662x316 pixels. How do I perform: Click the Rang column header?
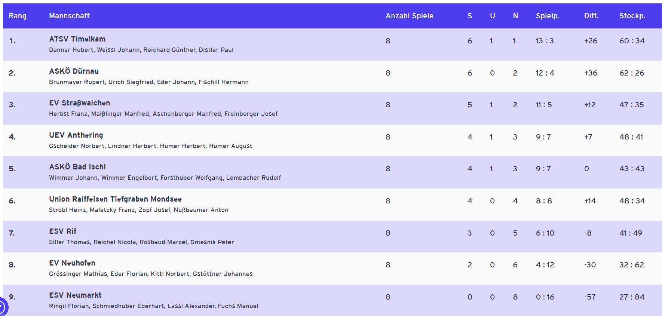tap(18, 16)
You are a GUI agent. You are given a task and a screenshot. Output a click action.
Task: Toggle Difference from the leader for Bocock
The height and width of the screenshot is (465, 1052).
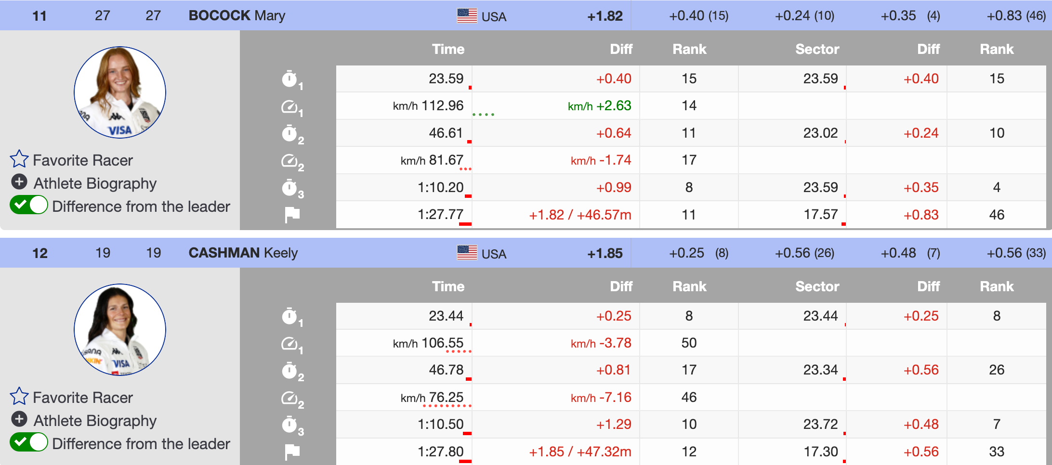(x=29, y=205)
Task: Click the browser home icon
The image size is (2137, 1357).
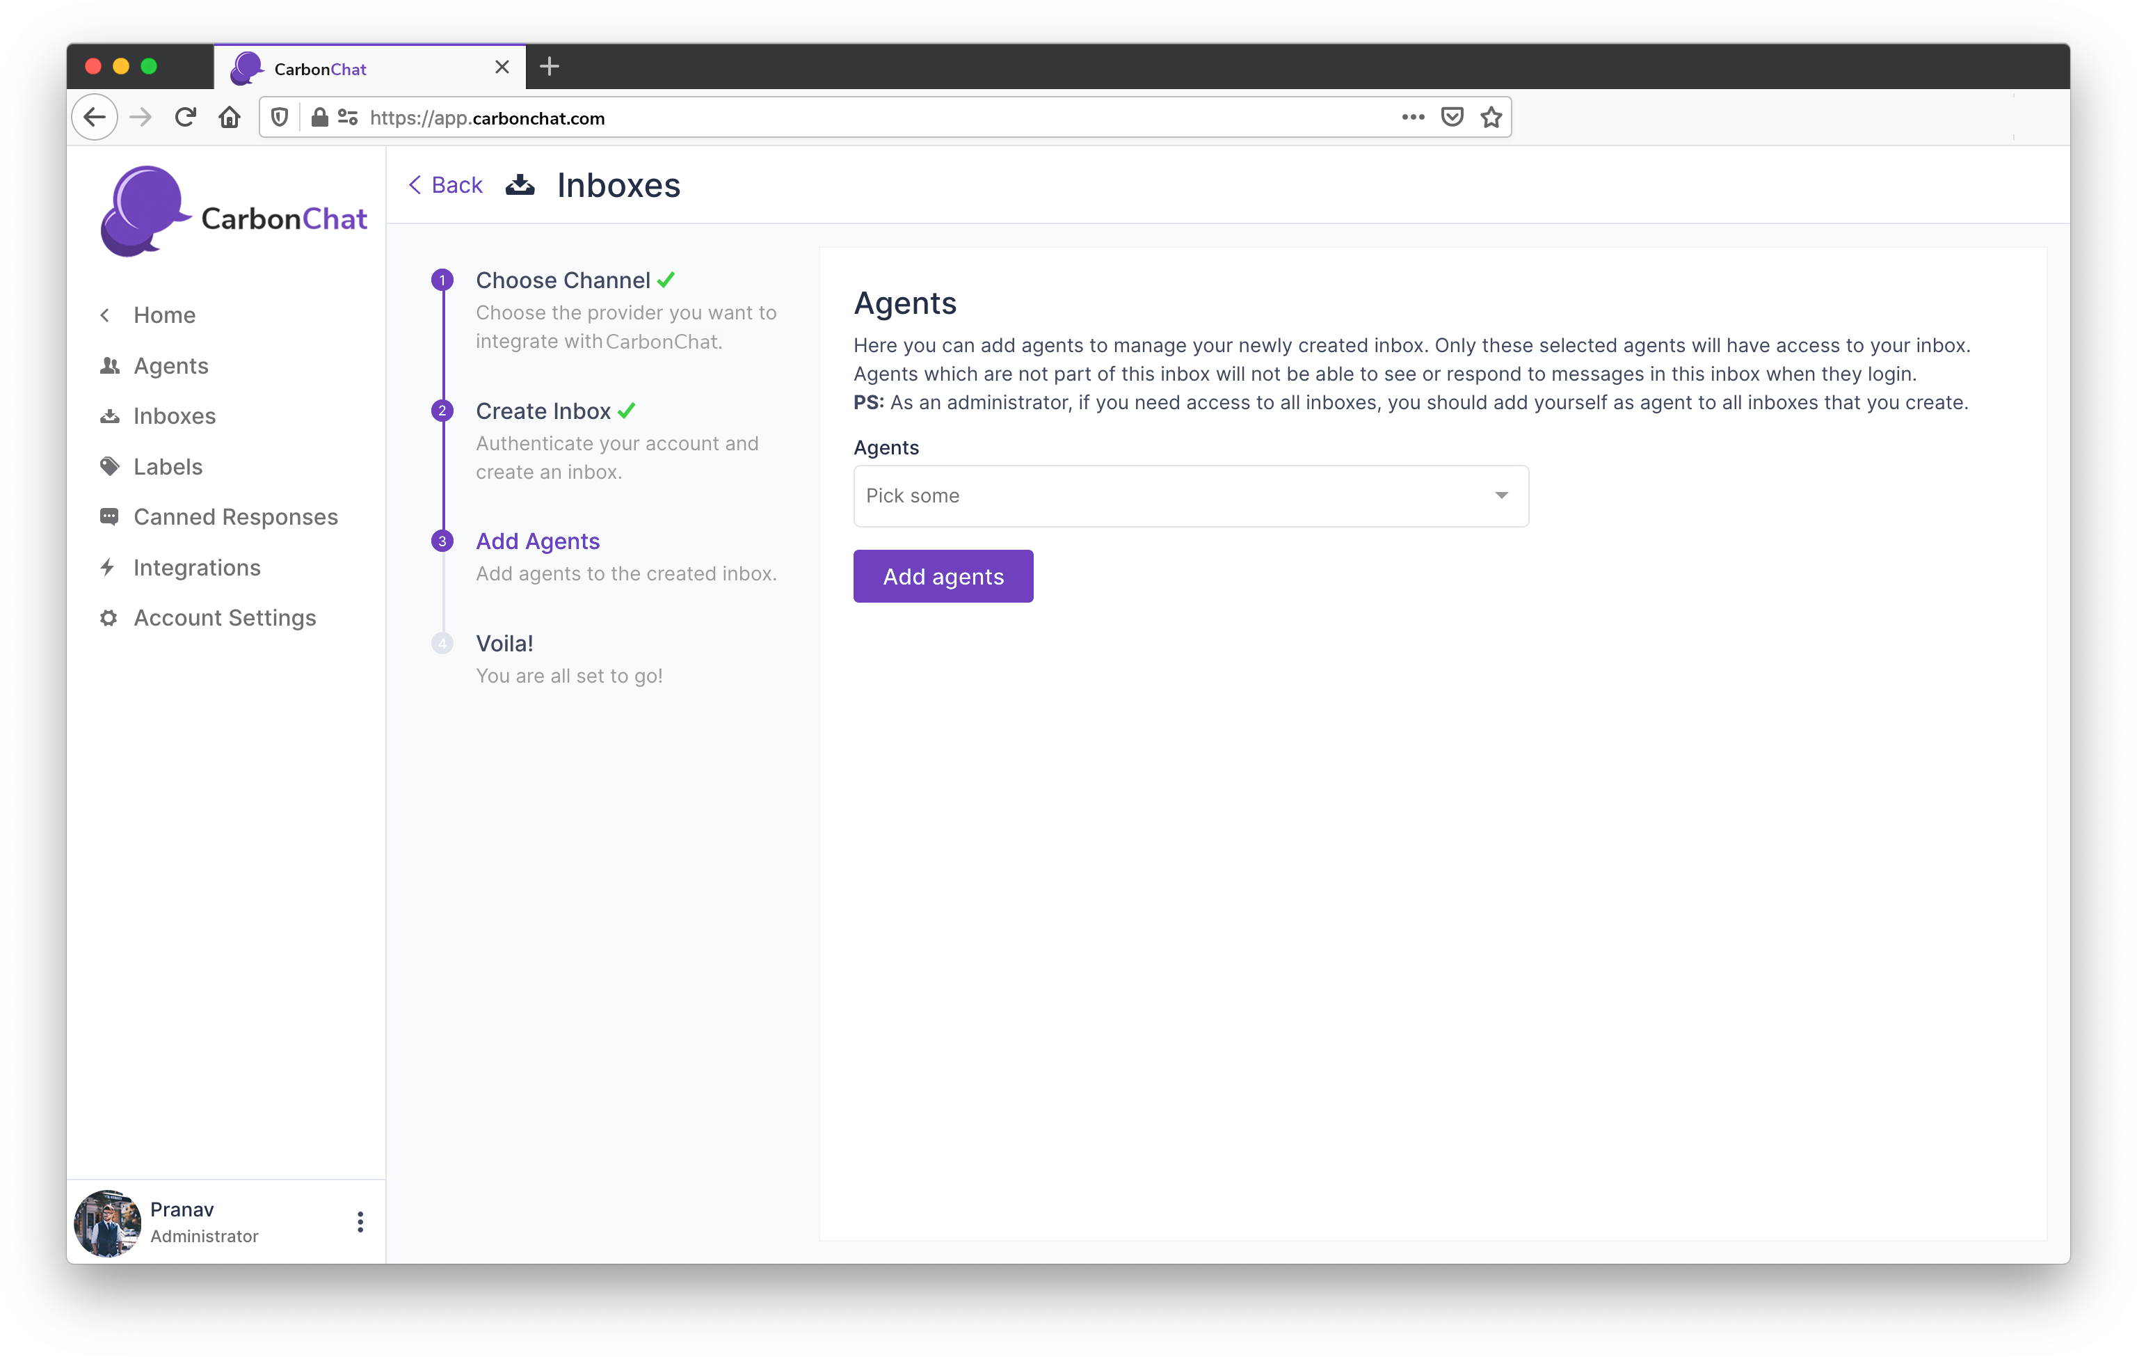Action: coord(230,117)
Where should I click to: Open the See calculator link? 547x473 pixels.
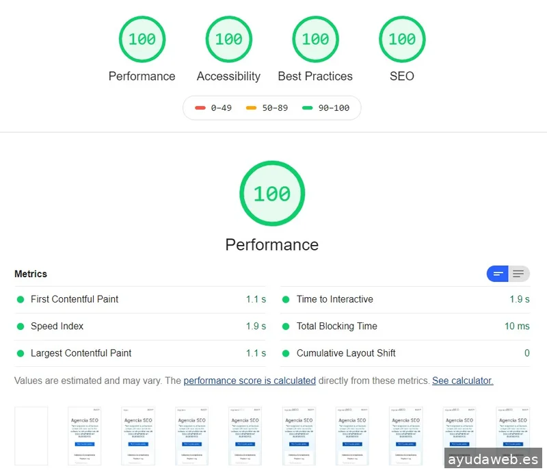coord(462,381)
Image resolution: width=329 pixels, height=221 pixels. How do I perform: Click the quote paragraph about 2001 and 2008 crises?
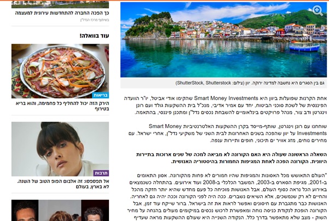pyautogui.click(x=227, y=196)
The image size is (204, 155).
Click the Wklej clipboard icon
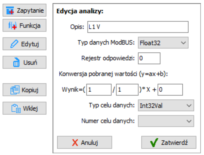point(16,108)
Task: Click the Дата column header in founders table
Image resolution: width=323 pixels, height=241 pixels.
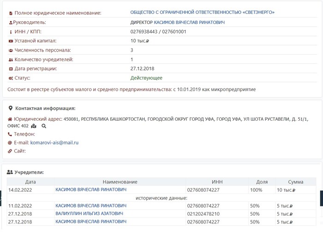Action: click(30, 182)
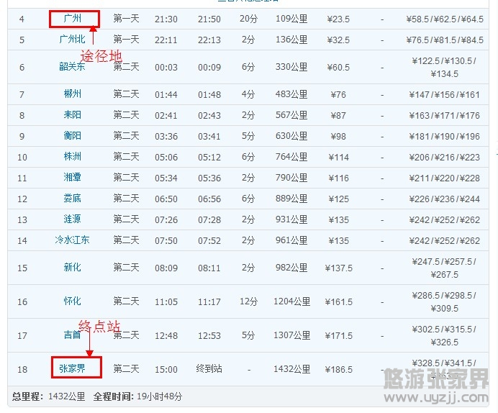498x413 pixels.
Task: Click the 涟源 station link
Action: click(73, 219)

::::::::

▶ [WORK INSTRUCTION]: Print once more, exactly, the lines from the one with "Click the Wklej clipboard icon" through the last line of the data, both ends included, without any pictures.

▶ [YOUR RESPONSE]:
Click the Wklej clipboard icon
point(16,108)
Task: Click the Дата column header in founders table
Image resolution: width=323 pixels, height=241 pixels.
Action: click(30, 182)
498x413 pixels.
Task: Click the 涟源 station link
Action: click(73, 219)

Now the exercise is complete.